ImageIf I went back to one of these stories now I probably would find they held no interest for me – and I imagine that compared with Corelli and co they’re probably quite light on the purple prose! But I feel they were a part of my growing up process and so I don’t want to diss them too much here.

So in answer to Alex’s question, no I don’t read twaddle secretly any more. As I get older, I want to concentrate on something good, with a little depth, that will stimulate me mentally, stay with me afterwards and that is well written/intelligent/enjoyable. I’m much less patient than I used to be and if I don’t enjoy it, it doesn’t get read. I haven’t read (and I won’t be reading) any of the 50 Shades books – from what I’ve heard about them, they’re badly written tripe and not worthy of the paper they’re printed on (sorry if you like them, but that’s just my opinion). For all her flowery language, someone like Corelli was literate and I would find her books less intellectually damaging than I would something like 50 Shades.
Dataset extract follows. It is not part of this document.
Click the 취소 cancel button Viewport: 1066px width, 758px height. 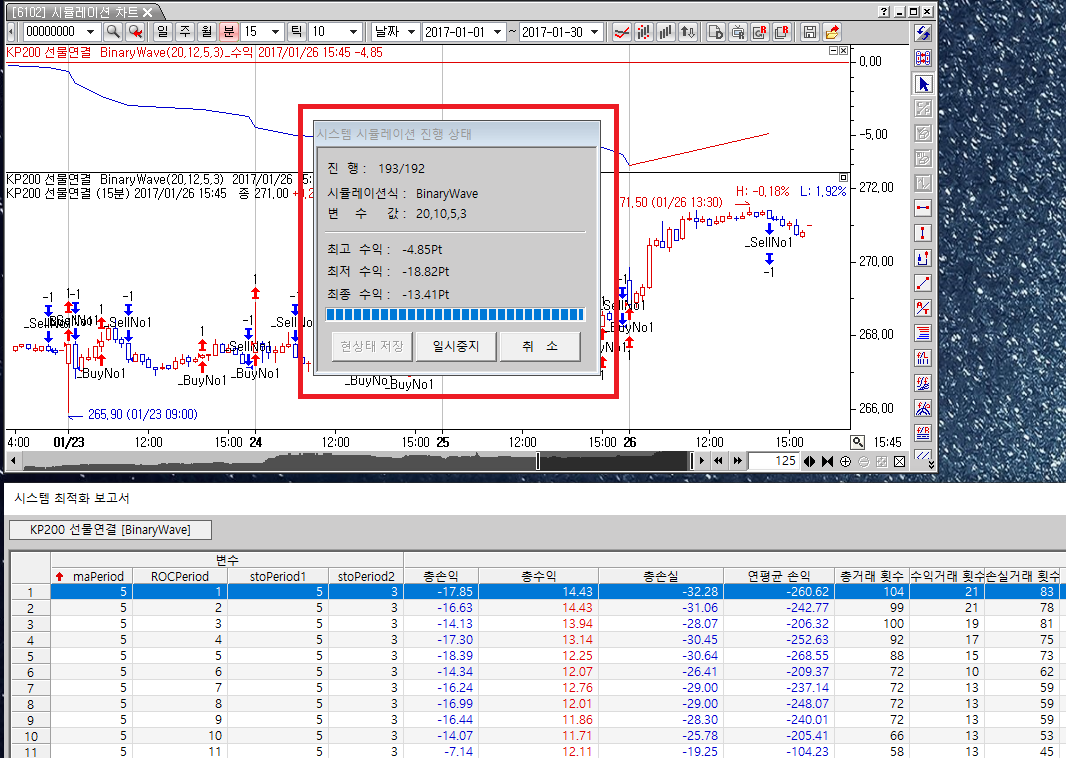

How does this tie in with “Angel”? Well, I enjoyed “Angel” very much (and will do a proper review later) and the portrayal of the novelist is fascinating. It’s how I think a lot of us might have imagined ourselves if we fantasised in our teens of being a famous lady writer. The character herself is riddled with ambition, single-mindedness and a desire for affection – the writing of books in itself doesn’t seem to be her main concern, more a way to express her emotions and become rich and loved, as there is no other way she can deal with her feelings. She is a purveyor of twaddle, albeit twaddle that is loved by a huge amount of women readers. Whether this is Elizabeth Taylor’s ironic comment on the kind of books that are much loved as against her own novels, which although very much appreciated by a select audience have never had the popular success she deserved, I’m not sure but I’ll think on this.

I’ll write more about Angel specifically later this month, but thanks to Alex for setting off these interesting thoughts!